Select the lines below containing the word "Eligible".

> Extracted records
# # # # #

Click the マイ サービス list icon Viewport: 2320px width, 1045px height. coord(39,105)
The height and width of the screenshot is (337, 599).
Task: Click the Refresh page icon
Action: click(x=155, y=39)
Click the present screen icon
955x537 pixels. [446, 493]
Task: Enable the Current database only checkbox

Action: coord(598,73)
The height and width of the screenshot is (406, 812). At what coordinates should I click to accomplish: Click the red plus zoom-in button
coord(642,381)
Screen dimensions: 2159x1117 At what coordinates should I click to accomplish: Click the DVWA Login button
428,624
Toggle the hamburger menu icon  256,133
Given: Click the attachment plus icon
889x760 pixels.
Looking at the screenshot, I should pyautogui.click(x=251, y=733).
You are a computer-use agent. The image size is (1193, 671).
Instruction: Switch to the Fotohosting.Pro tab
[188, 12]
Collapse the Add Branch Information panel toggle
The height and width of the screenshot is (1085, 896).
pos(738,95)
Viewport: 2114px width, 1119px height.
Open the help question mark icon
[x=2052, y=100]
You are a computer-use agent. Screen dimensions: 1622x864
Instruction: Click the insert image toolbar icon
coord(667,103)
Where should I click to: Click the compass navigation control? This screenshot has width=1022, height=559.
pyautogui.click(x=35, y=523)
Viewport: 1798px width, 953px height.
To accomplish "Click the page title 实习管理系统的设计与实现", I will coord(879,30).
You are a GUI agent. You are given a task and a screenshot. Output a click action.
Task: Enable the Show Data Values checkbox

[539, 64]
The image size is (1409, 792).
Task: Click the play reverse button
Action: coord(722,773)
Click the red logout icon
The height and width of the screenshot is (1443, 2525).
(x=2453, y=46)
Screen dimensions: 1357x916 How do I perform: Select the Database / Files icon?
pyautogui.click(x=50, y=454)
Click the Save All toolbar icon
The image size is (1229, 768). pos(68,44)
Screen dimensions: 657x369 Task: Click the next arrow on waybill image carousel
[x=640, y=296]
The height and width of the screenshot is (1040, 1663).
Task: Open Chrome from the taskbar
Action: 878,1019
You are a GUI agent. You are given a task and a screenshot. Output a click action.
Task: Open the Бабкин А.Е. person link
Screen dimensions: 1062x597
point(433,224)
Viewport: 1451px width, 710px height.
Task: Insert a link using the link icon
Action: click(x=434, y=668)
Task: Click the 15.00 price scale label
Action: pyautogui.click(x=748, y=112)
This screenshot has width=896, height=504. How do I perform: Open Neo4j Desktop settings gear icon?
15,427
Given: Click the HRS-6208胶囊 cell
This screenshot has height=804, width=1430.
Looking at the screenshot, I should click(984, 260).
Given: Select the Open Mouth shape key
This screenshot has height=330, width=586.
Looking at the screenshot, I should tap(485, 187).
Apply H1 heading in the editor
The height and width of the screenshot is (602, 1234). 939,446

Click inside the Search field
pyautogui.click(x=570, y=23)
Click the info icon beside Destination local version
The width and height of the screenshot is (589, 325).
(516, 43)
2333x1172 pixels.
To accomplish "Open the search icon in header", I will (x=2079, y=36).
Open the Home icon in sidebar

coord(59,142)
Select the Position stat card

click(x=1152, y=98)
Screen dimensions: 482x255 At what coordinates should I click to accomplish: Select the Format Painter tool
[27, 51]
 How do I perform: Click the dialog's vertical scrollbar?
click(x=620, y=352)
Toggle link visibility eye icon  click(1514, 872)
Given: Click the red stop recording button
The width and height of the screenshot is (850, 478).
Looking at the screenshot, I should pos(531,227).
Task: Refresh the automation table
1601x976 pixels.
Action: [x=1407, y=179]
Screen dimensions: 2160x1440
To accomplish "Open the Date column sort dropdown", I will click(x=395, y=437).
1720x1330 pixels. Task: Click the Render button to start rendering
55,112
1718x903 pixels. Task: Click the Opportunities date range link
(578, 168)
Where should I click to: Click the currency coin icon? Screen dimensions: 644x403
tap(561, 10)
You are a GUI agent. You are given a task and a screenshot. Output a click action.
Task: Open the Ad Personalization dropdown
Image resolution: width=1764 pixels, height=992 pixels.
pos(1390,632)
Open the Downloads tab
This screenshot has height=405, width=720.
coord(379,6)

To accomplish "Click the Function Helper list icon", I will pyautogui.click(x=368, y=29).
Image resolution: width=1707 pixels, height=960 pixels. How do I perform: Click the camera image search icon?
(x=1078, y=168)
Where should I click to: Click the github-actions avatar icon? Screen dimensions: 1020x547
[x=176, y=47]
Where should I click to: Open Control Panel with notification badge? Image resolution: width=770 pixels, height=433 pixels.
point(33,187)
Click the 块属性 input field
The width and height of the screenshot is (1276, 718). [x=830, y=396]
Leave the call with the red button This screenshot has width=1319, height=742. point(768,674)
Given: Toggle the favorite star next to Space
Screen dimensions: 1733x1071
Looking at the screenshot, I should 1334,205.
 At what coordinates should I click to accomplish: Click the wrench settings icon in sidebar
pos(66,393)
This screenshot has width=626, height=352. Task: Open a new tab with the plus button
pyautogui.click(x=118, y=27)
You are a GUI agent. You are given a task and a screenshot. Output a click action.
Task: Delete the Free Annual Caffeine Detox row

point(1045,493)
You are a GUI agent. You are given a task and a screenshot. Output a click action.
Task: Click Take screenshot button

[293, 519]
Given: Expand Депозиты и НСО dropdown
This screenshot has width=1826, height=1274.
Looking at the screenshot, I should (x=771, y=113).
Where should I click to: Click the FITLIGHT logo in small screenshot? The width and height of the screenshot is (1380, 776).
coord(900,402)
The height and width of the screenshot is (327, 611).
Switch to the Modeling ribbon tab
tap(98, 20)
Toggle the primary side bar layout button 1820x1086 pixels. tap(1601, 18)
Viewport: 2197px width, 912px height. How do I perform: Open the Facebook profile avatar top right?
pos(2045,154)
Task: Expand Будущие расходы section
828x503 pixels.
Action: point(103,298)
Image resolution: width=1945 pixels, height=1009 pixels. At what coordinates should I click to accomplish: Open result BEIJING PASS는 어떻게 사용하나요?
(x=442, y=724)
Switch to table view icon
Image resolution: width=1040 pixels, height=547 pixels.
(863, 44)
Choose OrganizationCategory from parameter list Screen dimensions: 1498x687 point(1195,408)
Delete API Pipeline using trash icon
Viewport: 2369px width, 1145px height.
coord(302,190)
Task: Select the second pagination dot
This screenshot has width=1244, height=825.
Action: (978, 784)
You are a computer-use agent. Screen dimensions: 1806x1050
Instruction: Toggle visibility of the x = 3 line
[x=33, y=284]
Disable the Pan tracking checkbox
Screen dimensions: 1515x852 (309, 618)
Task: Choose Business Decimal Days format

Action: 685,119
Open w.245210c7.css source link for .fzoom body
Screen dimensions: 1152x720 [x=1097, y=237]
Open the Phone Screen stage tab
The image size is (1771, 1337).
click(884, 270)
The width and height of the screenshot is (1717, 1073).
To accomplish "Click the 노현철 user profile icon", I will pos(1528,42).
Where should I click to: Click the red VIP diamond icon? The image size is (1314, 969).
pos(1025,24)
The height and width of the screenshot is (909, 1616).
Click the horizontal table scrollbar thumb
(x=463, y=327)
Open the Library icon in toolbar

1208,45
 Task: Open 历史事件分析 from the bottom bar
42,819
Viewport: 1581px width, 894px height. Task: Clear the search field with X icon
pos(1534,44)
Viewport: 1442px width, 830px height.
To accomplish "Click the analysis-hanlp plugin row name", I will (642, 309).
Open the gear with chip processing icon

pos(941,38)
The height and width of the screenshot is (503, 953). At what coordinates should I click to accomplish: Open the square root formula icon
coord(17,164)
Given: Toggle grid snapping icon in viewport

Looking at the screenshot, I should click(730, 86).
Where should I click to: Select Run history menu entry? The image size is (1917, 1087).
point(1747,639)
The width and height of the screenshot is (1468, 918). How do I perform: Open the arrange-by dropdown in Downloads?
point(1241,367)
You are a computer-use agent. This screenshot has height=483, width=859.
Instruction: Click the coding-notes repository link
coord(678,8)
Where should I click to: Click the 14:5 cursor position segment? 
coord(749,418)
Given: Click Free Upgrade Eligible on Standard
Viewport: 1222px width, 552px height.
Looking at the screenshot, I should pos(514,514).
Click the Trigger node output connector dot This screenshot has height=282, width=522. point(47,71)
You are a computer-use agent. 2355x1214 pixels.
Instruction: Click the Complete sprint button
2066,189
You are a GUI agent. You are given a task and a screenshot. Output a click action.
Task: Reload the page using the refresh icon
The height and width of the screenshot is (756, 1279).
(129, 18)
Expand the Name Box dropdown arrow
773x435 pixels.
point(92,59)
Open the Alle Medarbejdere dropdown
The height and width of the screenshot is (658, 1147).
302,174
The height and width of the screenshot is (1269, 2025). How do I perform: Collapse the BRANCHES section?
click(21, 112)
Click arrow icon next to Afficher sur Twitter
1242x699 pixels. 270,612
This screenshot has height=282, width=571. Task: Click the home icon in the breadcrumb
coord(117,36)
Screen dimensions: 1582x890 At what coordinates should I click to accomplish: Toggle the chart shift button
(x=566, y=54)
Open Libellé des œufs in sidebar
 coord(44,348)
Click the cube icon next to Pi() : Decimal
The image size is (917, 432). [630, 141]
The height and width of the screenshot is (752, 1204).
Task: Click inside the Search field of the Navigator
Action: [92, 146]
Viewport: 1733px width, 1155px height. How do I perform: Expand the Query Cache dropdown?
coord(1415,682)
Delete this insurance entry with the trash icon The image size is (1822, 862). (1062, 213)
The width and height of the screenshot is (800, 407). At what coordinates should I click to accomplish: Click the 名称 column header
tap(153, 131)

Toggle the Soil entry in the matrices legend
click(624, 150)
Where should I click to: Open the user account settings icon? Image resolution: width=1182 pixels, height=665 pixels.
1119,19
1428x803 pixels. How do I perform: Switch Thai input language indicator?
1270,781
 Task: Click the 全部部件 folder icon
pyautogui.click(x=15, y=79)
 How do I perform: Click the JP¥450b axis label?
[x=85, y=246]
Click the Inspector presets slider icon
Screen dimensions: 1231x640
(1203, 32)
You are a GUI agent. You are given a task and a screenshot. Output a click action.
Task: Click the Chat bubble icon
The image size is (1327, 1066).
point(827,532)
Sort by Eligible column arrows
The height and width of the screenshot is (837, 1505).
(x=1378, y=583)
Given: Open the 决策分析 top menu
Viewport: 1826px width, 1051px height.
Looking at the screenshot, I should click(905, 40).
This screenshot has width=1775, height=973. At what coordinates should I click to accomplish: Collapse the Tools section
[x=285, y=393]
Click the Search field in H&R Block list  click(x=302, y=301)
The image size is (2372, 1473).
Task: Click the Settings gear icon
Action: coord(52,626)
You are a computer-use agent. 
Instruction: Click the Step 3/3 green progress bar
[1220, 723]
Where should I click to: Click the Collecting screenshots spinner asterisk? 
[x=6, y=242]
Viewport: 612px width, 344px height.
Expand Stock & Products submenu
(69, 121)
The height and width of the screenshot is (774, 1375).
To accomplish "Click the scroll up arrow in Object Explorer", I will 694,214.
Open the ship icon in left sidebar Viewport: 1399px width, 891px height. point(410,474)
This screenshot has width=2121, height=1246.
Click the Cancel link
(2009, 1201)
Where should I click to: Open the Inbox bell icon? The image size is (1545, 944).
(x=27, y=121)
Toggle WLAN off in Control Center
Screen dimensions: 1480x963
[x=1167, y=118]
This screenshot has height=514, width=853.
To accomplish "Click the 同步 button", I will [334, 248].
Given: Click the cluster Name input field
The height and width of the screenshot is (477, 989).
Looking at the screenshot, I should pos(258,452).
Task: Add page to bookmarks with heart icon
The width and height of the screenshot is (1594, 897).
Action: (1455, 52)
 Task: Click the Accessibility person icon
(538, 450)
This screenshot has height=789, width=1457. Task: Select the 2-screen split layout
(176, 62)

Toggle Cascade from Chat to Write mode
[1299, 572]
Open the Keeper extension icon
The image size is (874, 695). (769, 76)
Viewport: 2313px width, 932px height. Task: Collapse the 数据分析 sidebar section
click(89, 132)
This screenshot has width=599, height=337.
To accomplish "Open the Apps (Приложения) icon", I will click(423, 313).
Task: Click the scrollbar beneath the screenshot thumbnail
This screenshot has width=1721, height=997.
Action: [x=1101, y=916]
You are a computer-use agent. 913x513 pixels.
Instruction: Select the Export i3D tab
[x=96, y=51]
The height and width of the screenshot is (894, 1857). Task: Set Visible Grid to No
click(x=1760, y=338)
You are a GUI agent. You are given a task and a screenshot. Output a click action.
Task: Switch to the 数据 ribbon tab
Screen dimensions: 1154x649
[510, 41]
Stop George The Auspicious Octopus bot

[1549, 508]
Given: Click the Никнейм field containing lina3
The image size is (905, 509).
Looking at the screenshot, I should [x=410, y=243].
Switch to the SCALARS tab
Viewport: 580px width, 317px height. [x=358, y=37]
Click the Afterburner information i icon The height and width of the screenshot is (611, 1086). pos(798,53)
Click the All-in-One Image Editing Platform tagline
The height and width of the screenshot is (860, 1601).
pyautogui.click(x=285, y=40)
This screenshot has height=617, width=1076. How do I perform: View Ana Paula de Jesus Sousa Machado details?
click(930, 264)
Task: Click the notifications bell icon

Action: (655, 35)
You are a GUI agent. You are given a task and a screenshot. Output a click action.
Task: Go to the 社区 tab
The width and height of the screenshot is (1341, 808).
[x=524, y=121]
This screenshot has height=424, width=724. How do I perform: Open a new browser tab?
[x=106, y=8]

# # # # #

> Output for this exercise
Given: Click Free Upgrade Eligible on Standard
Sort by Eligible column arrows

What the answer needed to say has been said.